[Start of Attachment]
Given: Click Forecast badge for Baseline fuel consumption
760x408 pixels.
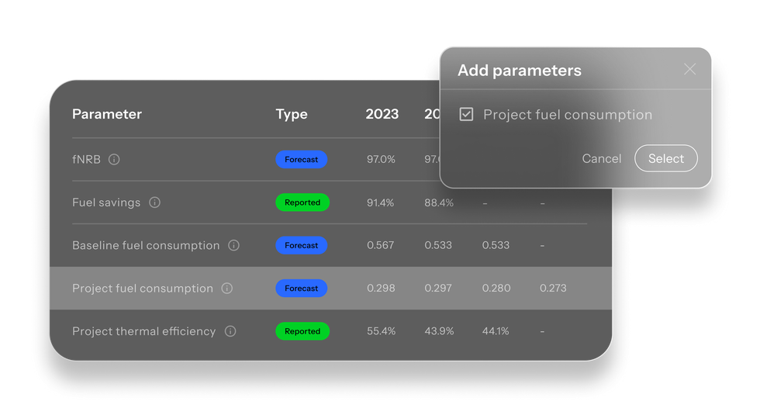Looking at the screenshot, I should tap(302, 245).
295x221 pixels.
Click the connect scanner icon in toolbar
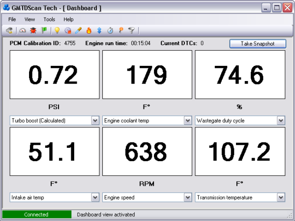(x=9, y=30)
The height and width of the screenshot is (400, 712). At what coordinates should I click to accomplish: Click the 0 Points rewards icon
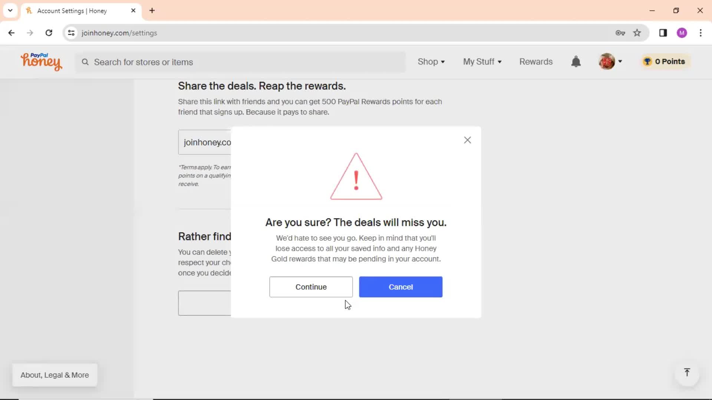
[End of Attachment]
[Start of Attachment]
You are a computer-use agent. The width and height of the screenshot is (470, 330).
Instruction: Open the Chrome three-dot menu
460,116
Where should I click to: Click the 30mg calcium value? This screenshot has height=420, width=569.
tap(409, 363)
[End of Attachment]
**What is expected:**
Once the line with "Given: Click Forecast" is found in the data above, reproduce it and each line after it exactly, through the line with "The height and". Omit the pictures.

**Final answer:**
Given: Click Forecast badge for Baseline fuel consumption
760x408 pixels.
Looking at the screenshot, I should tap(302, 245).
295x221 pixels.
Click the connect scanner icon in toolbar
(x=9, y=30)
The height and width of the screenshot is (400, 712). At what coordinates should I click to accomplish: Click the 0 Points rewards icon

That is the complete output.